Last week saw two big milestones in the competitive and wide-open race to be Baltimore's next mayor — the first televised debate, sponsored by The Sun, the University of Baltimore, WJZ-TV and the League of Women Voters; and the pre-primary campaign finance disclosure. Both offer clues about how the last month of this contest is going to unfold. Here are the important things to watch between now and April 26:
What happens when Dixon goes on offense?
Former mayor Sheila Dixon is heading into the final month of the campaign with the cash edge over her closest rival, Sen. Catherine Pugh, who won't be able to turn her attention to the race full time until the legislative session ends on April 11.
Ms. Dixon is up with her first television ad, a positive spot focused on small business owners talking about how supportive she was when she was mayor. It has a nice, inspirational quality to it, but it is in line with Ms. Dixon's penchant for couching her campaign as a restoration, which Ms. Pugh has neatly countered by pitching herself as a candidate who will take the city forward, not backward.

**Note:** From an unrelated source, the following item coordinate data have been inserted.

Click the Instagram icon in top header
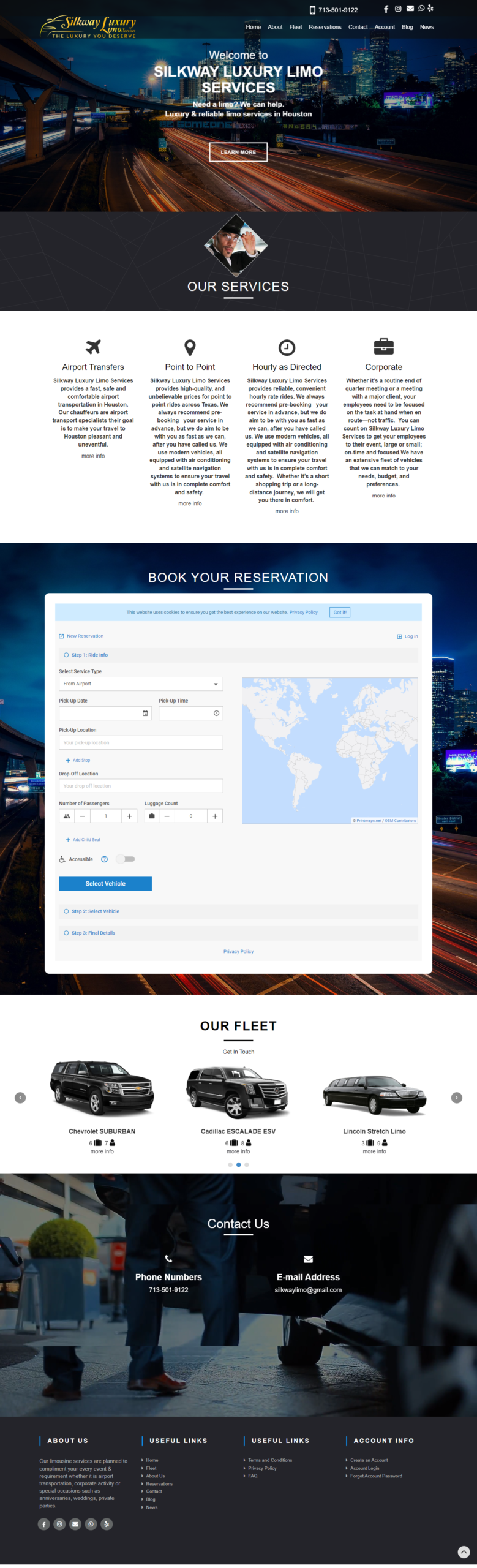Screen dimensions: 477x1568 [x=398, y=9]
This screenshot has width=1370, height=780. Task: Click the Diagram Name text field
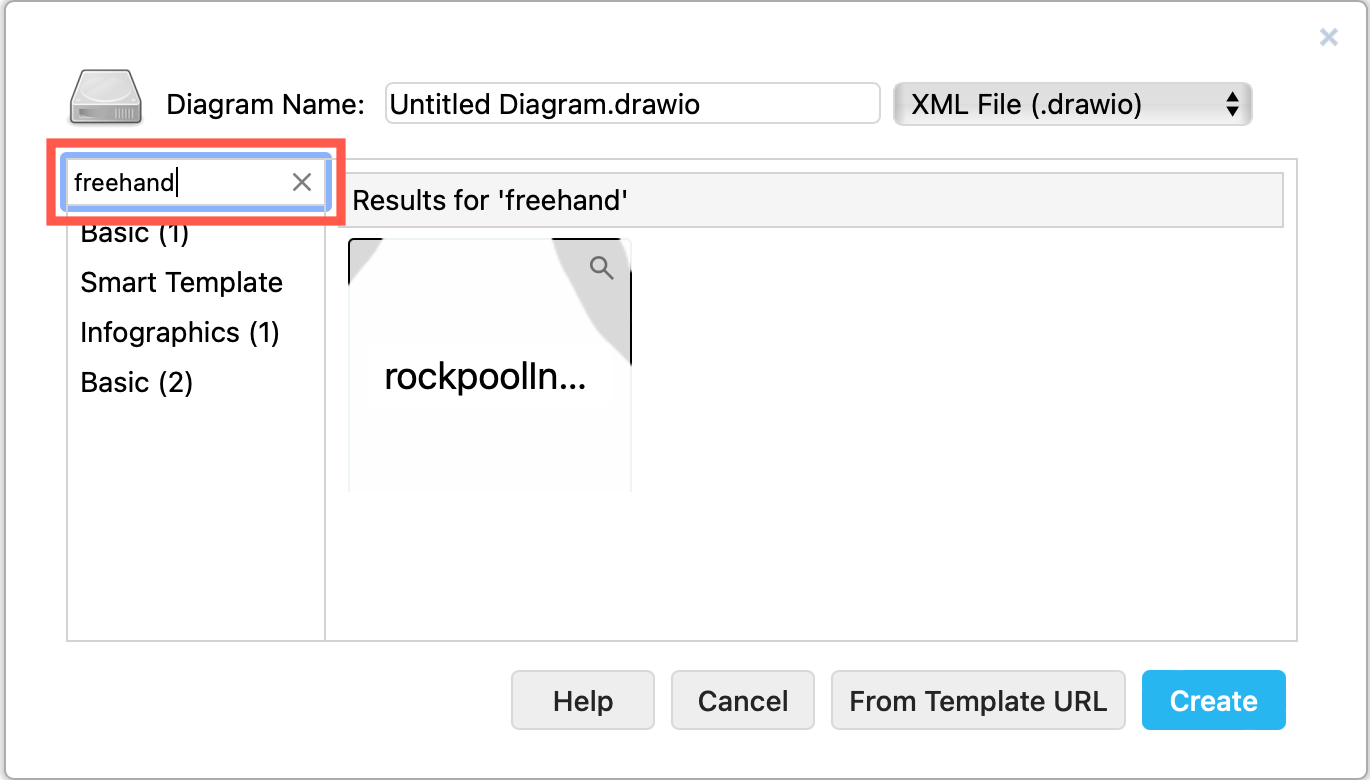pos(632,103)
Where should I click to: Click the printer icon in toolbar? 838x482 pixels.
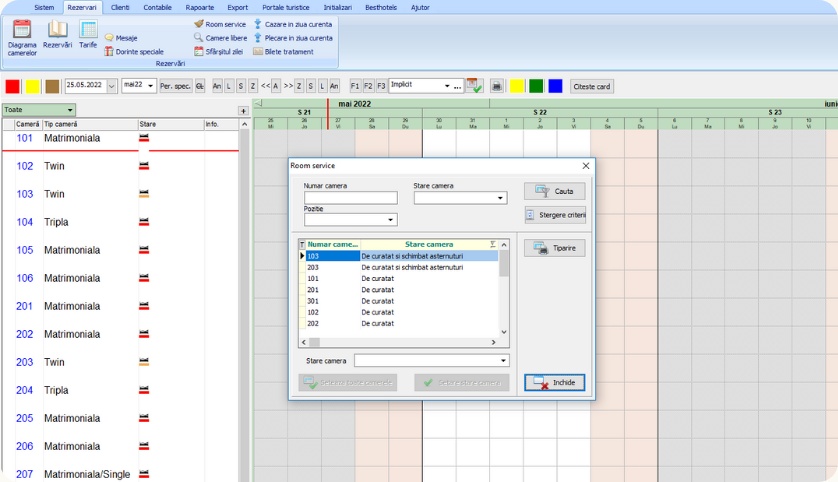(496, 86)
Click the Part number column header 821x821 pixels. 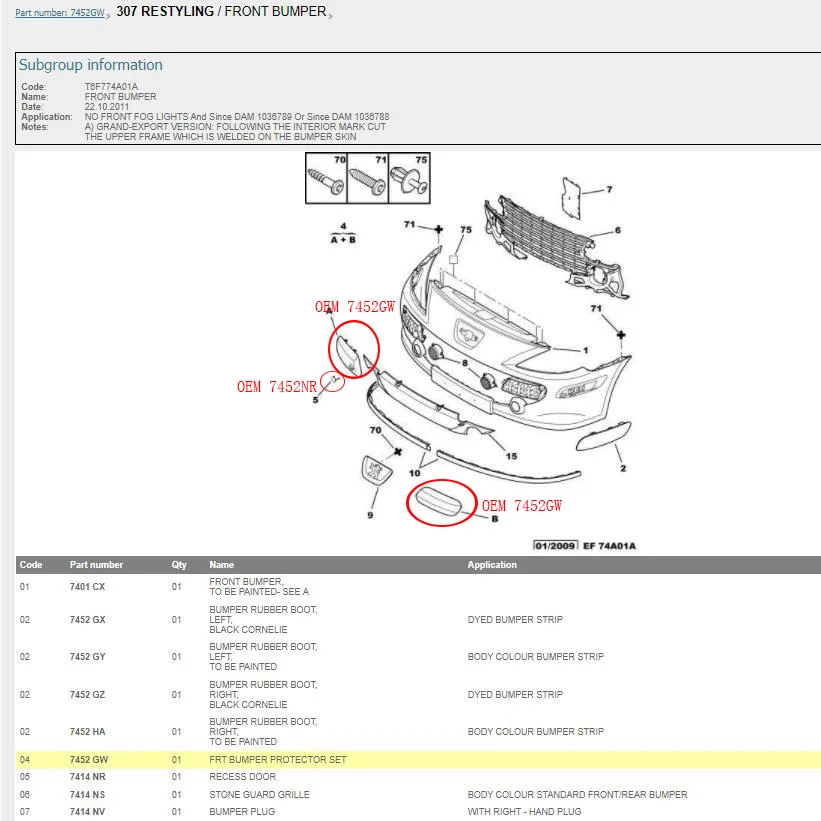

Hanging over her effort is the memory of the ethical lapses that forced her from office. It is now clear that Ms. Dixon does not intend any kind of meaningful accounting of her past wrongdoing. She had the opportunity for it in Tuesday's debate, but she stuck to a vague "There are lessons that are learned, and I learned those lessons." Evidently, that's good enough for some voters, but will it satisfy enough of them to win the election? And will Ms. Pugh or another well funded candidate mount a direct assault on the less savory elements of Ms. Dixon's record?
How much will Warnock spend?
The latest campaign finance reports showed that businessman David Warnock has spent an astonishing $1.5 million of his own money, most of it on advertising. The most recent Sun/University of Baltimore poll had him in third place with 10 percent, still well behind Ms. Dixon and Ms. Pugh, though certainly in an improved position compared to where he was at the beginning of the race. The question now is not only whether he will keep up the ferocious pace of his television advertising but also whether he will invest sufficiently in the kind of turnout operation that can match the battle tested Dixon and Pugh teams.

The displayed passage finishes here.